09:30 NPO (Nuclear Plant Operator) orders caution tag removal and permit
removal. NPO gives the package, including Caution Tag removal
Tag Out (order to operate) and Work Protection Permit removal Tag
Out, to the NLO (Non-licensed Operator) asking him to deliver the
package to the Unit 3 UTL (Union Team Leader). NPO does not
specify which Tag Out should be executed first. NPO includes
caution note in the package to open 3-7512 V306 slowly.
10:00 Pre-job brief is performed between UTL and NLO. Sequence of Tag
Out execution is not discussed during the PJB (Pre-job Briefing).
NLO is dispatched to remove the Work Protection Permit.
11:00 NLO completes the field inspections and returns to the receiver RC5.
At this time the receiver is almost fully pressurized. NLO decides to
complete the Caution Tag removal Tag Out without consultation
with the Unit 3 NPO. NLO performs the Caution Tag removal Tag
Out (closing 75120-V307), isolating Instrument air flow to the
equipment downstream of RC5.
11:20 MCR Team suspect an instrument air leak (RV lift, ongoing
maintenance on the other instrument air receiver) and a leak search is
initiated. The MCR team requested position checks of 3-7512 V152,
V305, V306, and V307.
Field operator reports that V307 is closed as per Caution Tag
removal Tag Out.
11:23 Following a team briefing in the MCR, team request NLO to slowly
open V307 as per Caution Tag Installation Tag Out.
There two main reasons why sometimes Operators do not follow all standards as
prescribed in OPS-PROC-000XX:
Lack of familiarity with the standard - One of contributing factors to partial loss of
instrument air in Unit 3 was action of NLO, who closed instrument air receiver bypass
valve without consultation with NPO. The bypass valve was the first (and only)

- _Jobs_
A. Copy the Unit 3 instrument air excerpt word for word, from "At this time" up to and including "downstream of RC5.".
B. Continue the Unit 3 instrument air excerpt from the point where it stops.

- _Extracted material_
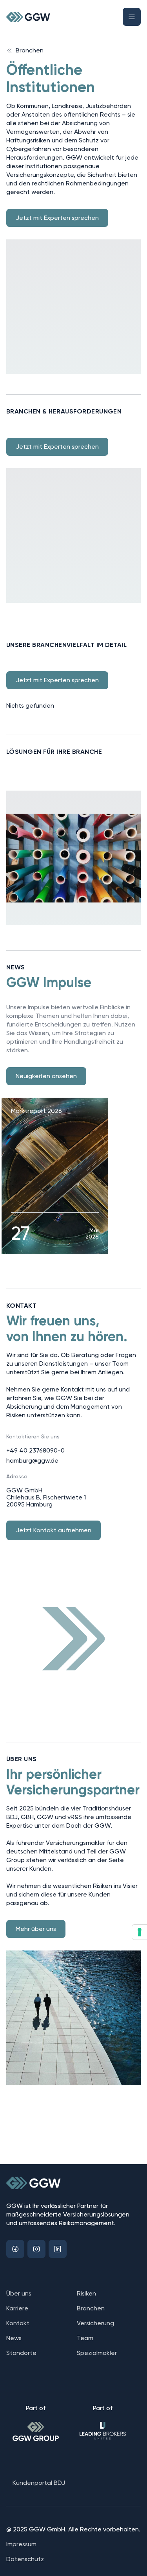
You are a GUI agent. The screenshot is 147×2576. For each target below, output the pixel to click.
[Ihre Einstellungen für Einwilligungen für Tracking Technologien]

--

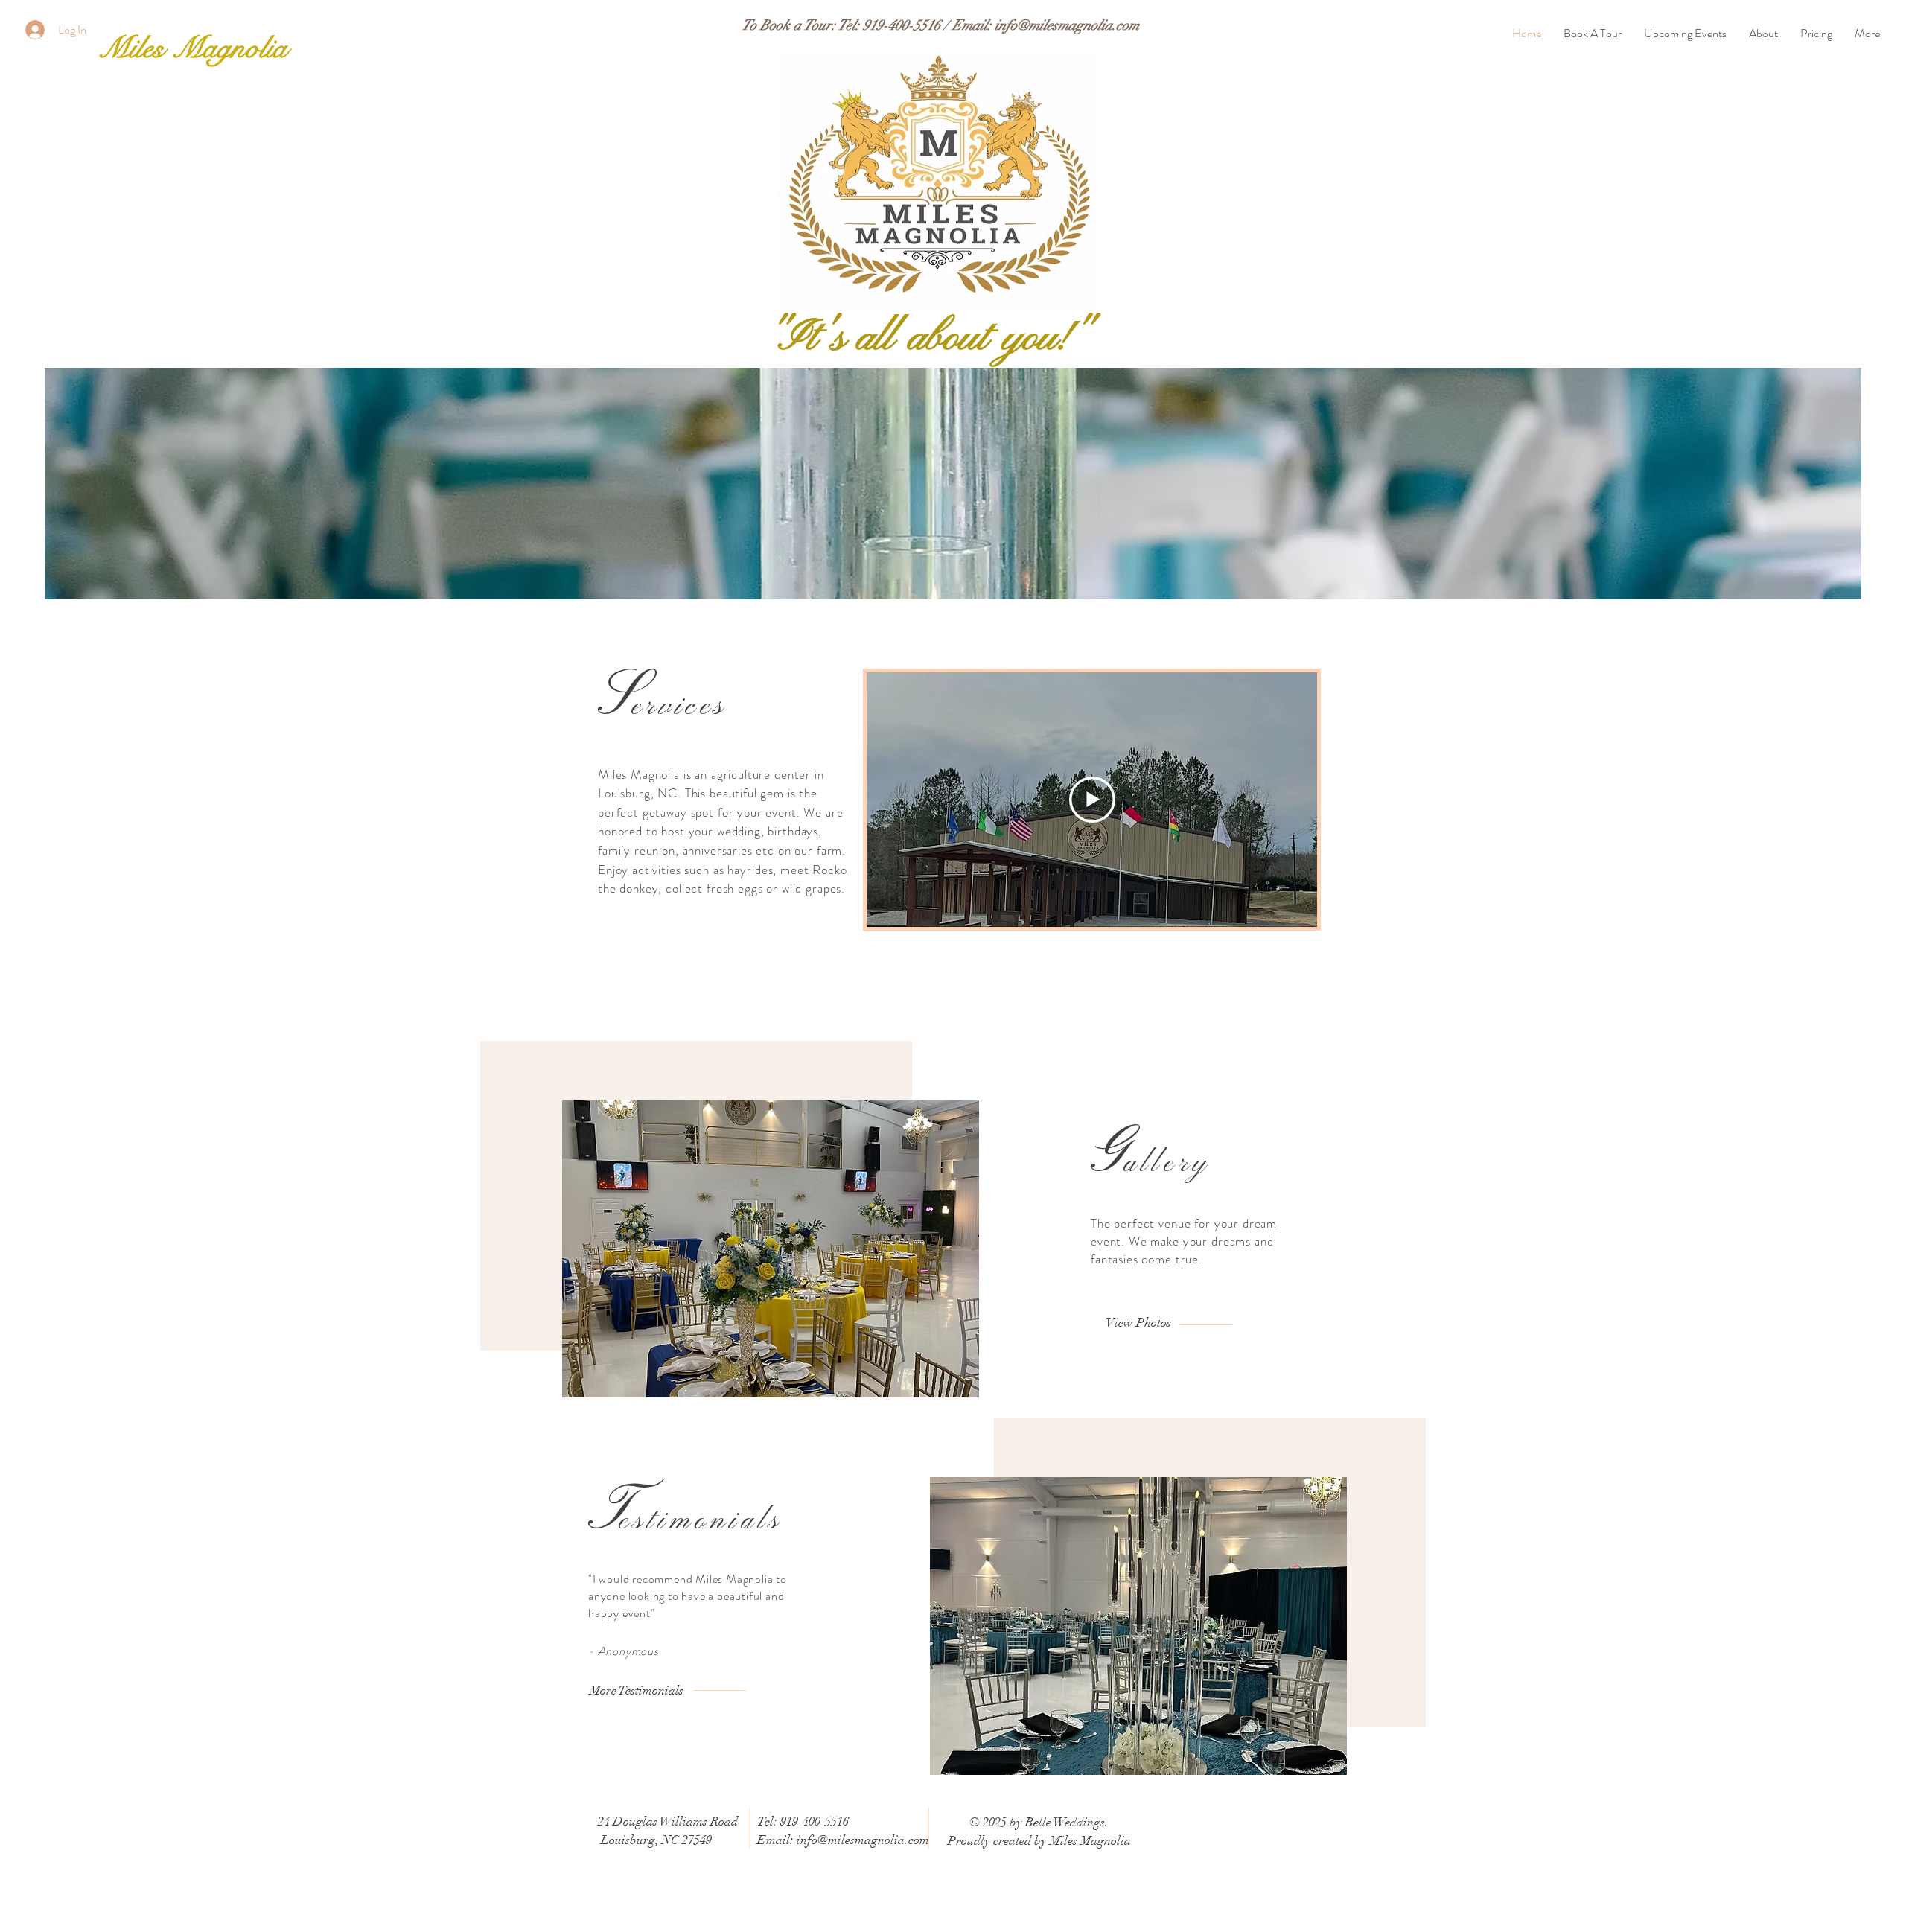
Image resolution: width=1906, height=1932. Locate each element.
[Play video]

- _Per-task outputs_
A.
At this time the receiver is almost fully pressurized. NLO decides to
complete the Caution Tag removal Tag Out without consultation
with the Unit 3 NPO. NLO performs the Caution Tag removal Tag
Out (closing 75120-V307), isolating Instrument air flow to the
equipment downstream of RC5.

B.
device on the Caution Tag Out. OPS-PROC-000XX requires the Operator to notify
the MCR before manipulating the first device in a procedure or on a Tag Out. After
the event we surveyed field operators and control room staff on the crew with respect
to the knowledge of the standard requiring MCR notification when the first step in a
procedure is executed. We found that a large number of operators did not know this
specific standard.
If Operational steps are included in the Checklist, then additional approvals are
required, depending on the type of system involved (per the table in OPS-PROC-
000XX section 4.33).
Crew supervision were not effective in ensuring that standards are followed - SM,
CRSS and FSOS did not reinforce standards by observing staff performing work and
coaching staff to make sure the Standards are known and followed.
Company Pre-Job Briefing standards for Operations are defined in two documents:
OPS-PROC-000XX and AD-PROC-00617.
During the investigation the standards described in OPS-PROC-000XX and XX-
PROCS-00617 were reviewed against INPO and WANO recommendations.
INPO 07-006 Human Performance Tools for Managers and Supervisors
INPO 06-002 Human Performance Tools for Workers
The review demonstrated that Company standards of when and how to perform Pre-
Job Briefing match the recommendations presented in the INPO documents.
Until recently there was no formal classroom training programme for workers and
supervisors on how to use and enforce usage of the Human Performance (HU) tools.
Formal HU training programs are being presently prepared and delivered for various
groups on site to improve understanding and usage of the HU tools. The training has
already been delivered to the Maintenance staff at Station A; sessions are planned for
Maintenance at Station B and for Operations at both stations.
The branch of HU tools associated with the Pre-Job Briefings requires particular
attention due to many events caused by inadequate PJBs.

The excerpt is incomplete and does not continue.